AGGIORNAMENTO ORE 12: Si riunisce alle 13:00 di oggi martedì 3 marzo il Consiglio di Amministrazione della EuroLeague Basketball alla presenza del nuovo CEO Chus Bueno, diventato operativo dopo aver preso il posto di Paulius Motiejunas. Un'agenda subito piena per il dirigente spagnolo, che deve affrontare la situazione di guerra in Medio Oriente - dopo l'attacco all'Iran di Israele e Stati Uniti e una tensione altissima - che porta enormi punti interrogativi su come proseguirà la stagione. Secondo il presidente del Partizan Belgrado la stagione sarebbe a rischio: intanto sono state sospese tutte le attività sportive in Israele, con Hapoel e Maccabi costrette a andare all'estero. "Non vedo come potremo tornare a giocare in Israele", ha detto Dimitris Itoudis, che ha raccontato di come un'esplosione a 700 metri dal suo appartamento abbia portato alla morte di una donna nelle scorse ore.

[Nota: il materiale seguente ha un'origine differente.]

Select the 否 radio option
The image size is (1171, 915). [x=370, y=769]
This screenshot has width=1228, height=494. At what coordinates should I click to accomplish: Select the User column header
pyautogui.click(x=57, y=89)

L'EuroLeague, che aveva deciso di tornare in Israele a dicembre, si trova ad affrontare decisioni difficili riguardo al proseguimento della stagione. La partita Hapoel-Parigi (recupero 21ª giornata) e la partita Maccabi-Hapoel (30ª giornata) sono già state rinviate, così come la partita del Partizan contro il Dubai BC, in programma lo stesso giorno. Con l'avvicinarsi della fine della stagione regolare, la sicurezza dei giocatori e delle squadre è una priorità, con la possibilità di spostare le partite casalinghe a Sofia (Hapoel) e Belgrado (Maccabi) che sta guadagnando sempre più terreno. Ma c'è anche la questione del Dubai Basketball, dal momento che lo spazio aereo negli Emirati Arabi Uniti è chiuso.